Bert Trentham

Personal information
- Full name: Herbert Francis Trentham
- Date of birth: 22 April 1908
- Place of birth: Chirbury, England
- Date of death: June 1979 (aged 71)
- Place of death: Birmingham, England
- Height: 5 ft 9 in (1.75 m)
- Position: Full back

Senior career*
- Years: Team / Apps / (Gls)
- 1926–1929: Hereford United
- 1929–1937: West Bromwich Albion / 246 / (0)
- 1937–1939: Hereford United
- 1939–1942: Darlaston

= Bert Trentham =

English footballer

Herbert Francis Trentham (22 April 1908 – June 1979) was an English footballer who
played as a full back. He was nicknamed "Corker".

== Biography ==
Trentham was born in Chirbury, Shropshire and attended Chirbury St John's School. In his youth he played football for Knighton Town, Knighton Victoria and Knighton United. He joined Hereford United in April 1926 and remained with them until April 1929, when he signed for West Bromwich Albion for a £600 transfer fee.

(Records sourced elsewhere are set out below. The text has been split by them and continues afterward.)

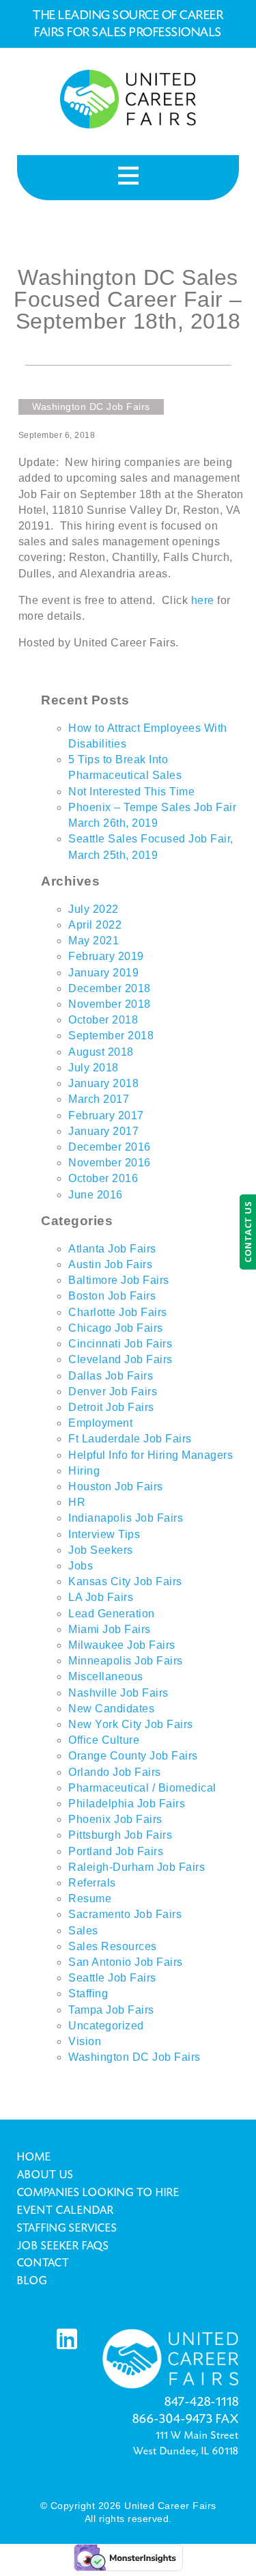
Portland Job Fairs (115, 1851)
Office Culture (103, 1740)
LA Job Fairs (100, 1597)
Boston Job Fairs (112, 1296)
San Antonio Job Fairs (125, 1962)
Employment (100, 1423)
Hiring (84, 1471)
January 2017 (103, 1131)
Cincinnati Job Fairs (120, 1343)
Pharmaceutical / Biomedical (142, 1788)
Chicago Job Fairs (115, 1328)
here (204, 600)
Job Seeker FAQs (63, 2246)
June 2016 (95, 1195)
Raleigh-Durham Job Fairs (136, 1867)
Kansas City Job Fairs (125, 1581)
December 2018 (109, 988)
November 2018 (109, 1004)
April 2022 (95, 925)
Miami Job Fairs (109, 1629)
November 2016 (109, 1162)
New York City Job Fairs (130, 1724)
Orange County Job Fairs (133, 1756)
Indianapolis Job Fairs (125, 1518)
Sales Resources (112, 1946)
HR (76, 1502)
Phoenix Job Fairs (115, 1819)
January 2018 (103, 1083)
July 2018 (93, 1067)
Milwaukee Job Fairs (121, 1645)
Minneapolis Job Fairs (125, 1661)
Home (34, 2157)
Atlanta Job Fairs (112, 1249)
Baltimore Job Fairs (118, 1280)
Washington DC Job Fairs (134, 2057)
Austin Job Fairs (110, 1264)
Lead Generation (111, 1613)
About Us (45, 2175)
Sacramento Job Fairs (125, 1914)
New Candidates (111, 1708)
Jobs (80, 1566)
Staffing (88, 1993)
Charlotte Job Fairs (117, 1312)
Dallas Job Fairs (110, 1376)
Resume (89, 1898)
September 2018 (111, 1035)
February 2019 (106, 956)
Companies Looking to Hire (98, 2193)
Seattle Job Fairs (112, 1978)
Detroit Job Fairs (111, 1407)
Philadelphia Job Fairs (126, 1803)
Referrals (92, 1883)
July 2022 (93, 909)
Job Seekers (100, 1550)
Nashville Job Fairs (118, 1693)
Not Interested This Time (131, 791)
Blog (32, 2281)
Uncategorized (106, 2025)
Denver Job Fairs (112, 1391)
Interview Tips (104, 1534)
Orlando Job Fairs (114, 1772)
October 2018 (103, 1020)
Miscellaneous (105, 1676)
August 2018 (101, 1052)
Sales (83, 1930)
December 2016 (109, 1147)
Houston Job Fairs (115, 1486)
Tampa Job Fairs (111, 2010)
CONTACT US (248, 1232)
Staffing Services (67, 2228)
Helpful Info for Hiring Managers (150, 1455)
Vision (84, 2041)
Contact (43, 2263)
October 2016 (103, 1178)
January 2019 (103, 972)
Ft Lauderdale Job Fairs (130, 1438)
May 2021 (93, 940)
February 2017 (106, 1115)
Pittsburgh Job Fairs (120, 1835)
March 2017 (98, 1099)
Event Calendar (65, 2210)
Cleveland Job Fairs (120, 1359)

He made his Albion league debut in March 1930, in a Division Two match away at Blackpool. During the following season he helped the club to achieve promotion to the First Division and played in the 1931 FA Cup Final, in which Albion beat Birmingham 2–1. Trentham also appeared in the 1935 FA Cup Final, but this time earned only a runners-up medal as his team lost 4–2 to Sheffield Wednesday. After 272 appearances for West Bromwich Albion, he re-joined Hereford United on a free transfer in May 1937, remaining with the latter club until his move to Darlaston in August 1939. Following his retirement from football, Trentham ran an ironmonger's business in Ward End, Birmingham. He died in June 1979, aged 71.